Qualche giorno fa, in una Roma in apnea da consumi natalizi, ho “pescato” su una bancarella, al modico prezzo di 2 euro, l’affabulante romanzo-inchiesta di Ermanno Rea sull’economista Federico Caffé, e non solo, come comunemente si ritiene, sulla sua misteriosa scomparsa avvenuta il 15 aprile del 1987.

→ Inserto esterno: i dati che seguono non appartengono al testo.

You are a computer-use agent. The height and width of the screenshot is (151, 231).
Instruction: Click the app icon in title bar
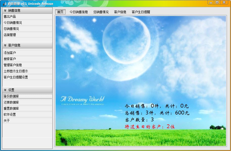coord(4,4)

Avevo visto nel 2002 film di Fabio Rosi, tratto dal libro e con un inteschiato Roberto Herlitzka nel ruolo di Caffé. E, avendo da sempre apprezzato Caffé come economista capacissimo e uomo integerrimo, mi era rimasto il desiderio di leggere il testo di Rea. Uscito nel 1992 per i tipi di Einaudi, ma forse presto esaurito, e quel che peggio spesso introvabile, anche nelle biblioteche… Perché, come avevo potuto constatare di persona già una decina di anni fa, misteriosamente assente dai cataloghi, almeno qui a Roma. Un libro, insomma, scomparso in circostanze altrettanto misteriose. Anche dalla valanga di titoli Einaudi, finiti negli ultimi anni, a più riprese, sugli scaffali delle librerie remainders. E che invece meriterebbe di essere ristampato, e con tutti gli onori del caso.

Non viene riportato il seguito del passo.